» **GOAL**: Copy out every line below that contains the word "field". Case counts.

┄┄┄┄┄┄┄┄┄┄

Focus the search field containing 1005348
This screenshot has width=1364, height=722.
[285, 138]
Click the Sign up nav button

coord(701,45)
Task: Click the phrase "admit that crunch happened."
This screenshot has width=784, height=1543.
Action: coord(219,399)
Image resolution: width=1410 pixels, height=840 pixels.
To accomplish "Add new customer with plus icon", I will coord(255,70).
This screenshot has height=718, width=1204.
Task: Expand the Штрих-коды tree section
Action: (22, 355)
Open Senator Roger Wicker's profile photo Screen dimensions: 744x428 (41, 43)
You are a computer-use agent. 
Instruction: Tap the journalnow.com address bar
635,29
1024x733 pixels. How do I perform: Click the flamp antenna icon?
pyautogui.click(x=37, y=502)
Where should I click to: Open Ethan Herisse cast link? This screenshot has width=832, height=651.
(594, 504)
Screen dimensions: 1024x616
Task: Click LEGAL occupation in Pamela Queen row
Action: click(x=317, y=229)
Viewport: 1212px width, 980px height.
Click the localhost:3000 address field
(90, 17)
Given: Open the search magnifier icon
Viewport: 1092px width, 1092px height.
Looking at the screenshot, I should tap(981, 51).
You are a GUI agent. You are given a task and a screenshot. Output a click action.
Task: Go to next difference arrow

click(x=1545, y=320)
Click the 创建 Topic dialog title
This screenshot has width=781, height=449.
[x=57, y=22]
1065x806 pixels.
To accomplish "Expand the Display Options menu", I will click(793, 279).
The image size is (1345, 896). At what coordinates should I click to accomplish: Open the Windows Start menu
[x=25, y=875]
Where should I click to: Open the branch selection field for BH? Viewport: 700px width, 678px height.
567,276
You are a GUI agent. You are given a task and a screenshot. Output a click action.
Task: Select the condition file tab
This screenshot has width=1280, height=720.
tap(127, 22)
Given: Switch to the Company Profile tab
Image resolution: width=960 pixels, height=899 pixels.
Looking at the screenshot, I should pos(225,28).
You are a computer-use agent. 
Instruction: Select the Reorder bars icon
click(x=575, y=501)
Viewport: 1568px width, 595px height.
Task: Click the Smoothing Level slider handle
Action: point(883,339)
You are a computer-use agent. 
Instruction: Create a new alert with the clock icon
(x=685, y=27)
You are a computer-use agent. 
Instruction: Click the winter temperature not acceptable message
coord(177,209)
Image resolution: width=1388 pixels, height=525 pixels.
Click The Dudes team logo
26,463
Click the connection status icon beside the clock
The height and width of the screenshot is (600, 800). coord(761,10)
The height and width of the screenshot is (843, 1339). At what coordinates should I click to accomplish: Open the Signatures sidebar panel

┄┄┄┄┄┄┄┄┄┄

» **SOLVED PROBLEM**:
Focus the search field containing 1005348
Click the localhost:3000 address field
Where should I click to: Open the branch selection field for BH? Viewport: 700px width, 678px height.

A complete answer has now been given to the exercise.